I always remember the squiggly tummy that started the night before returning to school. The weather was invariably warm and sunny – Mother Nature always knowing when school began and always delivering beautiful late summer sunshine. Stiff new shirts, jumpers with sleeves rolled back (two sizes too big so they lasted) and shiny new shoes needing to be broken in filled by unwilling limbs. Breakfast was forced down and the slight sensation of nausea that remained with you until the tutor groups had been registered and new timetables issued, aggravated by the unseasonably warm weather and winter uniform.
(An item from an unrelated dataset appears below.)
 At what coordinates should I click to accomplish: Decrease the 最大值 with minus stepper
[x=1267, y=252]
This September, 20 years since I left school, we are again the new kids on the block but, no, we’re not singing and dancing our way to class. As the day got closer T and J asked questions about the teachers, about the classrooms, about the children. None of which we could answer. The unknown causing anxiety and concern for T, excitement and thrill for J, worry and trepidation for me. Why couldn’t we answer them? Because this school is an International School, in a multicultural country. A country with 3 official languages and so many different nationalities living in it I doubt even the authorities know how many are here. The school follows a curriculum that makes little sense to us Brits – where is the structure and the progression charts? The International Baccalaureate is a system that teaches lateral thinking, putting learning into context, discovering and illustrating all the different methods that can be used to arrive at a conclusion. It will teach a mature way of thinking at a very young age. This International School of Zug and Luzern, in this tiny country of Switzerland, will expose our kids to all four corners of the globe. It will allow them to become ‘global citizens’.
So, this Back to School is not back to the familiar for any of us – there isn’t even a uniform! This is starting school again and it’s not just the children whose tummies are wiggly and who are forcing a bravado that just can’t cut through the nausea. All four of us are the new kids, and it is scary as hell.
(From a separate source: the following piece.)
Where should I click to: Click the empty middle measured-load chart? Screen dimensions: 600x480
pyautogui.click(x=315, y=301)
For expat life to be successful one of the key things we must all do is make friends. T and J actually have it easy. They get to spend all day, 5 days a week, with their peers figuring out who they like best. Steve and I? not so easy. You turn up to the coffee mornings, the welcome fairs and orientation days and, if you’re lucky, you meet someone you can chat to, that shares similar backgrounds, that you have a connection with. Then slowly you find you have someone to talk to at pick up, to have coffee with when the house gets so unbearably quiet.
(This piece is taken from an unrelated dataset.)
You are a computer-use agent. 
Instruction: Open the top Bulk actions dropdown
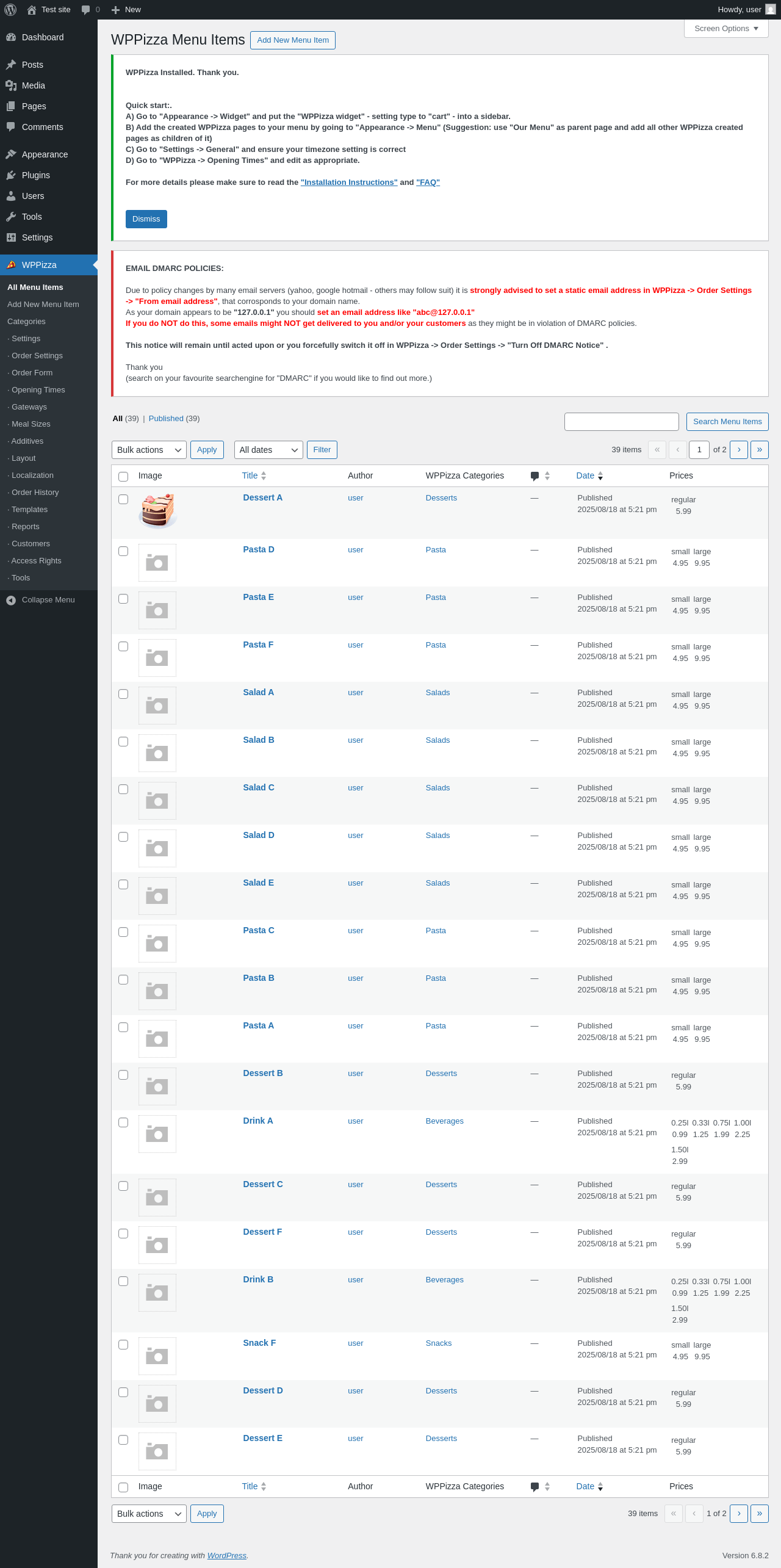(149, 450)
We have just completed our first fortnight at ISZL and I think we have all started to build new friendships. How these relationships will develop only time will tell, but Switzerland is starting to feel a little warmer this Autumn.
March 16, 2015 at 6:14 pm
Hi! I lived in Zurich about 10 years ago with my oldest. We had plans to send him there to school. Life put us back in the States before he could start. Now, my 4 kids are trying to figure out village life in rural SE England. Oh how I miss Switzerland. Enjoy!!
March 16, 2015 at 6:50 pm
Hi, I still think that Switzerland is how England was about 30years ago so my kids are getting to experience a similar childhood as I did. I do miss our village school though! Have fun.